Data to process -
—————

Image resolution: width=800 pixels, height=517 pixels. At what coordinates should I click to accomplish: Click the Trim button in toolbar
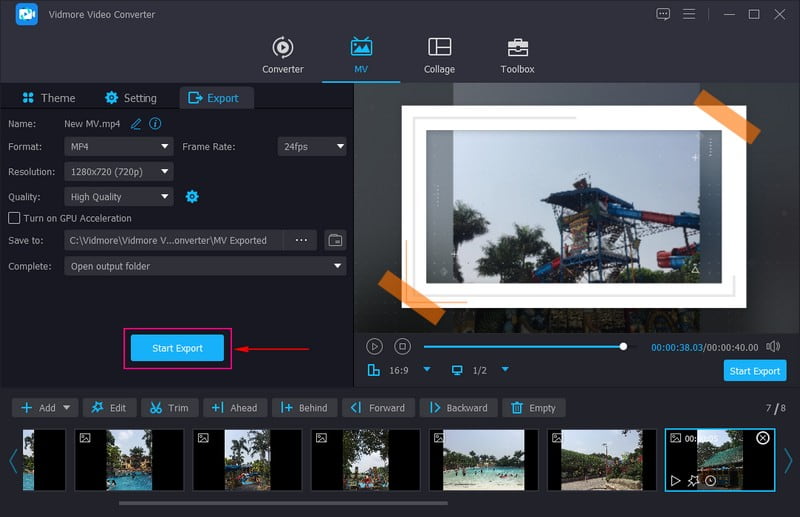(x=169, y=408)
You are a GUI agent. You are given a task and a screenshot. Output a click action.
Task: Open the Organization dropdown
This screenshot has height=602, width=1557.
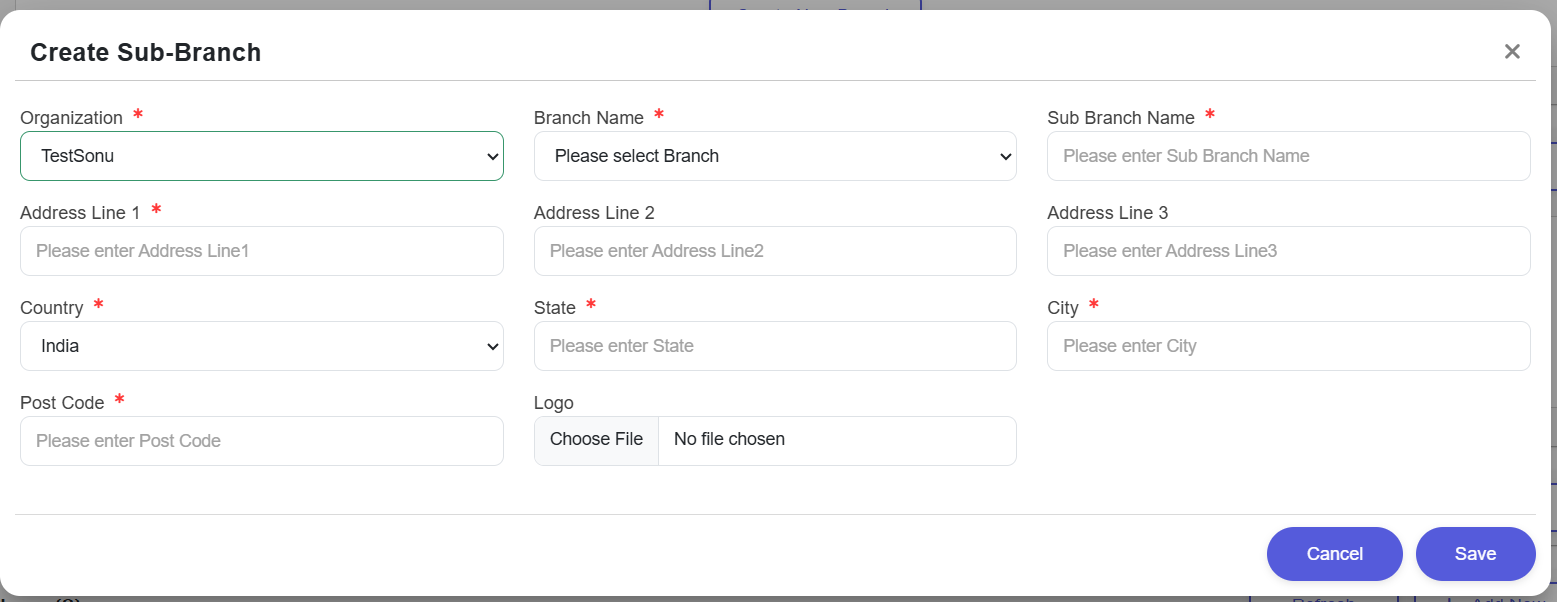point(261,156)
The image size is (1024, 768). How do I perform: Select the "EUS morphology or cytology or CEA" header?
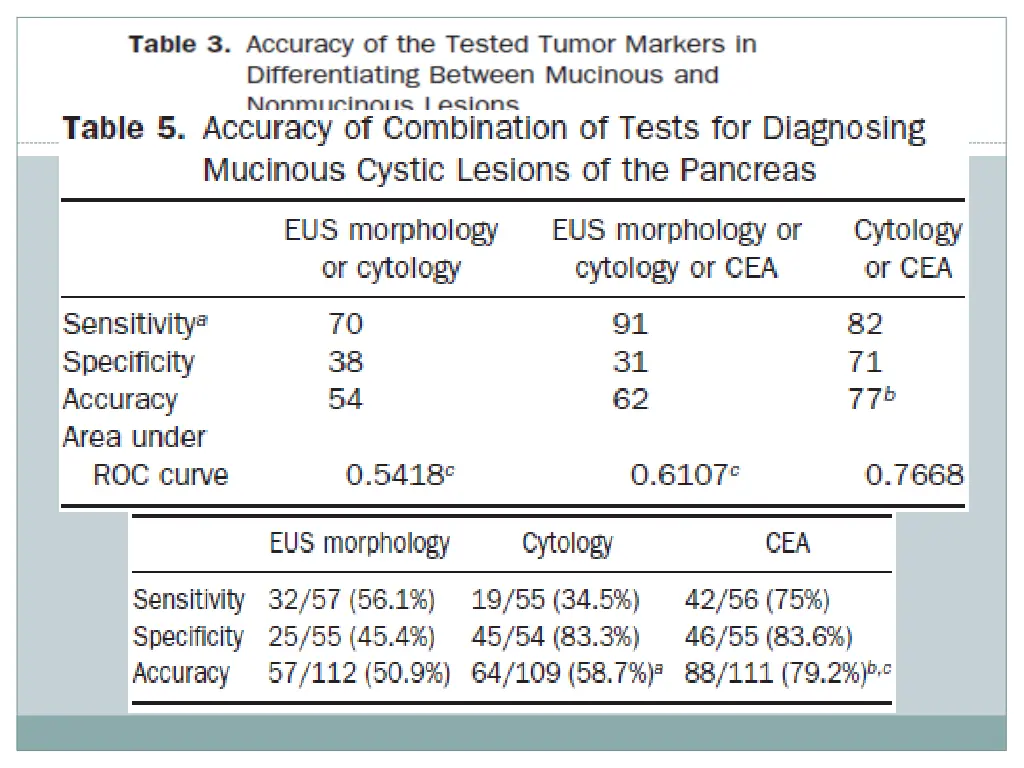coord(677,249)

—————

Problem description -
Leave out the pictures and print every line of the data exactly.

Task solution -
Image resolution: width=800 pixels, height=517 pixels. At what coordinates should I click to accomplish: Click the Trim button in toolbar
(x=169, y=408)
You are a GUI agent. You are given a task and a screenshot. Output a click action.
Task: Open the Organization dropdown
This screenshot has height=602, width=1557.
point(261,156)
The image size is (1024, 768). How do I perform: Select the "EUS morphology or cytology or CEA" header?
coord(677,249)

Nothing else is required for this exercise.